A total of 68 % of patients with VAD were treated in a university hospital, while the rate was 52 % for head and neck trauma patients without VAD (p = 0.003) (Table 1). The rate of in-hospital stroke was significantly higher in patients with VAD with 5 % of these patients experiencing stroke during hospital stay in comparison to 0.2 % of patients without VAD. Five patients had simultaneous carotid artery and VAD. None of the stroke events occurred in patients with concurrent carotid artery dissection. A total of 14 patients with VAD (17 %) had nosocomial pneumonia during hospital stay, which was significantly higher than the 3 % rate in patients without VAD (p < 0.0001). The mean hospital length of stay was 4 times higher in patients with VAD (22 vs. 5 days; p < 0.0001) (Table 1). The mean ICU days and ventilator days in patients with VAD were 7 and 8 days longer, respectively (p < 0.0001). The rate of in-hospital mortality was two-fold higher in patients with VAD, although the difference was not statistically significant (p = 0.07). The rate of discharge to home was significantly lower in patients with VAD (48 vs. 61 %, p = 0.015) and the rate of discharge to nursing facility was more than twice as high in these patients in comparison to patients without VAD (40 vs. 18 %, p < 0.0001).

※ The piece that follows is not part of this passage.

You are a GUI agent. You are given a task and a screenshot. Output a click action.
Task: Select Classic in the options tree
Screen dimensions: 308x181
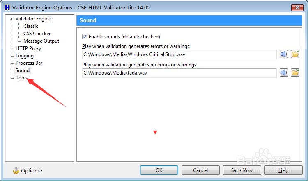(x=31, y=26)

Table 1 Baseline demographic and clinical characteristics, and hospital outcome of TBI and head and neck injury patients with and without vertebral artery dissection

The hospital length of stay remained significantly higher for patients with VAD after adjusting for age, gender, admission GCS score, and ISS [(OR: 6.7; 95 % CI 4.6–9.6); p < 0.0001]. The ICU days (OR: 3.8; 95 % CI 2.5–5.7) and the ventilator days (OR: 2.9; 95 % CI 1.7–5.0) remained significantly higher in patients with VAD after adjusting for age, gender, admission GCS score, and ISS. The odds of discharge to nursing facility remained significantly higher for patients with VAD after adjusting for age, gender, admission GCS score, and ISS (OR: 2.2; 95 % CI 1.4–3.5) (Table 2).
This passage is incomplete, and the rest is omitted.